(The Center Square) – Democrats and Republicans will bring a mix of ideas to the newly formed Restore Illinois Collaborative Commission, which will provide recommendations for reviving the state’s economy in the wake of the COVID-19 pandemic.
For months, Gov. J.B. Pritzker has been using his executive authority to decide how the state’s economy should operate during the pandemic. During the truncated legislative special session last month in Springfield, lawmakers passed a bill the governor signed that creates the Restore Illinois Collaborative Commission, which puts a group of lawmakers together with the Illinois Department of Commerce and Economic Opportunity.
The commission has 14 members, eight Democrats and six Republicans split evenly from the House and Senate.
“I think the governor has made some great decisions, he’s shown extreme leadership in handling this pandemic, and now it’s time there’s a little more input into the decision making than what we’ve previously seen,” said state Sen. Laura Murphy, D-Des Plaines, who was appointed to the commission.
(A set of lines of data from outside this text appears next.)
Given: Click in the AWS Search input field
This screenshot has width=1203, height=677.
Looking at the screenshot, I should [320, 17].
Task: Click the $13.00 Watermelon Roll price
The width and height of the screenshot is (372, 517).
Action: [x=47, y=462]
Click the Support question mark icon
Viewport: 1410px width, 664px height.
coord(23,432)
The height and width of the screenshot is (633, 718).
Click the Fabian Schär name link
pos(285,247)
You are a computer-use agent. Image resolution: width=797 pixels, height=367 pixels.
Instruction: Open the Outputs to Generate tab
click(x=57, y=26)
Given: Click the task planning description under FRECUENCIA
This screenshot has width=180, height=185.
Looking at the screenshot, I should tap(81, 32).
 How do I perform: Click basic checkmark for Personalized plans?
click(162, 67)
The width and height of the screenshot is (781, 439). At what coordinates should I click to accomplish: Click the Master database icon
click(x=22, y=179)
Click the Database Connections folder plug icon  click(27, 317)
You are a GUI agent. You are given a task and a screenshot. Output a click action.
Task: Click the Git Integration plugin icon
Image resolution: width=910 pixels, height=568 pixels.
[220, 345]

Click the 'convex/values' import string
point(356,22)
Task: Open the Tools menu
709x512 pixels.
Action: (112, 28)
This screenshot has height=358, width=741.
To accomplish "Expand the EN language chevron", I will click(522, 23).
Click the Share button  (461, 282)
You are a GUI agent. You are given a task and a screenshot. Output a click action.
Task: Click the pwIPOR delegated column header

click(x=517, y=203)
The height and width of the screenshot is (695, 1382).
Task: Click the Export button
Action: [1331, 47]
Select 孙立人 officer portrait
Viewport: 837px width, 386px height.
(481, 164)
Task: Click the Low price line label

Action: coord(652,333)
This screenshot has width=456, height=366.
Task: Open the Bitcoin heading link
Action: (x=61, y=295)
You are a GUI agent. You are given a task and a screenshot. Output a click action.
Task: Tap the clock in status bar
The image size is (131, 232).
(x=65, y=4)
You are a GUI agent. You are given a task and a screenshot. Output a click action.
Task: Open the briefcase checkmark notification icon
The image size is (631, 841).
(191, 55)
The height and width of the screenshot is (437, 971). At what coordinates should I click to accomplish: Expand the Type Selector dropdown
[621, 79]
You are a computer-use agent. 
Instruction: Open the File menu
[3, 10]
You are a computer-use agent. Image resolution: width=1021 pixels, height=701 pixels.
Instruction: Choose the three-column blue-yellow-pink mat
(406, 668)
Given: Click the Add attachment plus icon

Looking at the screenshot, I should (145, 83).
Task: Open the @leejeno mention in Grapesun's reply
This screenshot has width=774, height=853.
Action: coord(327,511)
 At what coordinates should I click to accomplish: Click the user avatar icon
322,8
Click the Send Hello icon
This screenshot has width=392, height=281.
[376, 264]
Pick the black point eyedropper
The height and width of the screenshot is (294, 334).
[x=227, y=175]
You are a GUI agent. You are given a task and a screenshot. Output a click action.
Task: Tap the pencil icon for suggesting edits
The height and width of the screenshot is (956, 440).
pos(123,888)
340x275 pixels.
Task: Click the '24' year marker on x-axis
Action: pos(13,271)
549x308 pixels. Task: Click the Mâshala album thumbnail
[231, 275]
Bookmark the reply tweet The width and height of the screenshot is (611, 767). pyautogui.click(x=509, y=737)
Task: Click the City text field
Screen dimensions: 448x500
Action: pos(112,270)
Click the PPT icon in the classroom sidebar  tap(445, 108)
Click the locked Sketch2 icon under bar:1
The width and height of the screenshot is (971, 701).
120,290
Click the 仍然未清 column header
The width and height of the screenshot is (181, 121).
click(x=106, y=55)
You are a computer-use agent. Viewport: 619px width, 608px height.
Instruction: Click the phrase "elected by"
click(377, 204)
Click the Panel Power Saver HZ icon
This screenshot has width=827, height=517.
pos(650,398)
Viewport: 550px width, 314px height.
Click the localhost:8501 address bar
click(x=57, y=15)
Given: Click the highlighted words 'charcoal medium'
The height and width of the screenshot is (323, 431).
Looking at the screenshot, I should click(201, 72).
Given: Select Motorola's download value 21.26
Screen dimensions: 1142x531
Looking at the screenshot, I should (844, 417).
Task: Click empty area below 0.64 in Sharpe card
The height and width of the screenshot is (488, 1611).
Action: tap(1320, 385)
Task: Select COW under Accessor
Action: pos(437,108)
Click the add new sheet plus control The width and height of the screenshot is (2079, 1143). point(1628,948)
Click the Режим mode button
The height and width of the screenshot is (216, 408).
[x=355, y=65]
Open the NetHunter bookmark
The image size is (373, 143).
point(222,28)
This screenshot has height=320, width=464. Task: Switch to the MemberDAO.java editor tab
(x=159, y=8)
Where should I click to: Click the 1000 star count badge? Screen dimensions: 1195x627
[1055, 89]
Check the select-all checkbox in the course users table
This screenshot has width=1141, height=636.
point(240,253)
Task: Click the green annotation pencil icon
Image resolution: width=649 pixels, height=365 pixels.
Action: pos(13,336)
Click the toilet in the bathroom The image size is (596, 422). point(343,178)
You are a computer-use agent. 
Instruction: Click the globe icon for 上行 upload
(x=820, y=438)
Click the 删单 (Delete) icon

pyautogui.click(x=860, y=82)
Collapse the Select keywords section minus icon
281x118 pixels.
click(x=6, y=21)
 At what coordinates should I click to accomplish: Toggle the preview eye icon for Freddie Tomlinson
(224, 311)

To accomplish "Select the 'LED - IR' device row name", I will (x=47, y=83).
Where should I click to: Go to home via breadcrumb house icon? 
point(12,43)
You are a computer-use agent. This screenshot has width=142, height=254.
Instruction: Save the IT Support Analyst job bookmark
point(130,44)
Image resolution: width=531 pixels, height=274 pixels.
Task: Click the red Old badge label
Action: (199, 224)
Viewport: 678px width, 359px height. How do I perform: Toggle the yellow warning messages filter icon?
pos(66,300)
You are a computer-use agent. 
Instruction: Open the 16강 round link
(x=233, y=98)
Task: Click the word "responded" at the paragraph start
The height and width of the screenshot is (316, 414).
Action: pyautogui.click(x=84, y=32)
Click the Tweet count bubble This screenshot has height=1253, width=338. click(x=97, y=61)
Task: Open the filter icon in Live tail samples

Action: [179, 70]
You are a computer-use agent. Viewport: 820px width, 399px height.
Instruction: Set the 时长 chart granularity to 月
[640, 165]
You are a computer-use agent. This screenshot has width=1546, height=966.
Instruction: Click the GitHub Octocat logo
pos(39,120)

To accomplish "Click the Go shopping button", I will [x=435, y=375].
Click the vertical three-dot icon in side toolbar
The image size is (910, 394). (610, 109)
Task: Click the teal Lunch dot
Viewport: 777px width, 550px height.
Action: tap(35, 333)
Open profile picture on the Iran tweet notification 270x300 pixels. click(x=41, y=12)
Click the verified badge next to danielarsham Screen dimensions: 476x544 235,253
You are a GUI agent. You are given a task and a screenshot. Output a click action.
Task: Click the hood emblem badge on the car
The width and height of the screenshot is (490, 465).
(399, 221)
State Rep. Fred Crespo, D-Hoffman Estates, also is on the commission. He said the governor did a good job mitigating the impact of COVID-19, but it’s time for the legislature to step in.
“The question that usually comes up is how much teeth is this commission going to have,” Crespo said. “We’ll give DCEO and the administration a subtle reminder that we control the budget.”
State Sen. Dave Syverson, R-Rockford, is also on the commission. He hopes the group comes to a consensus on measures to jumpstart the state’s economy.
“We see things that are happening right now, it’s actually continuing to tie the hands of jumpstarting,” Syverson said.
Crespo said the cap of 50 or fewer for conventions and events needs to be lifted. Syverson said the state’s minimum wage increase set for July 1 should be delayed. Murphy said nothing should be off the table.
State Rep. Dan Caulkins, R-Decatur, said he wants to get venues like the Illinois State Fairgrounds in Springfield open to allow more spectators for things such as motorcycle races, which have big draws during the summer months.
“Twenty percent capacity is not even close to what’s needed to put on a motorcycle race outdoors with the infield, and we’ll lose that event if we don’t get some relief from the [Illinois Department of Public Health],” Caulkins told WMAY radio. “Those are the things that I’m working on outside of this commission that hasn’t even come together to meet yet.”
There are scores of other issues lawmakers need to address, including what Crespo said was a lack of transparency from the Illinois Department of Employment Security. He said even before the commission meets, he’s going to send the administration a letter about unemployment “reminding them how poorly the department is doing and we’re going to be making some recommendations as well.”
About 1.4 million Illinoisans have filed for unemployment since the beginning of March.
Syverson is said it comes down to focusing on job creation.
“It’s what can you do to get people back to work and get businesses to bring employees back and to hire people,” Syverson said.
The commission’s first report through the Department of Commerce and Economic Opportunity is due July 1.
“The commission will at least convene but it obviously won’t have accomplished many things, will it,“ in before Wednesday’s deadline Murphy said.
After the governor signed the bill enshrining the commission earlier this month, Illinois Chamber of Commerce CEO Todd Maisch said there was no spot on the commission for the business community. He hopes it acts a precursor to better handle any future pandemic or similar type of emergency.
“I believe that we’re going to look back at what happened not only in Illinois but in multiple states and we’re going to look at what we did to the economy the same way that we look at medieval medicine now,” Maisch said.
In addition to Crespo, Murphy, Syverson and Caulkins, the commission announced by legislative leaders includes state Sens. Christopher Belt, D-Centreville, Dave Koehler, D-Peoria, Iris Martinez, D-Chicago, Jason Barickman, R-Bloomington and Craig Wilcox, R-McHenry, along with state Reps. Kelly Burke, D-Evergreen Park, Will Davis, D-Hazel Crest, Stephanie Kifowit, D-Oswego, Tom Bennett, R-Gibson City, and Mike Murphy, R-Springfield.
Commission members will not receive extra compensation and the commission will be repealed on Dec. 31, 2020.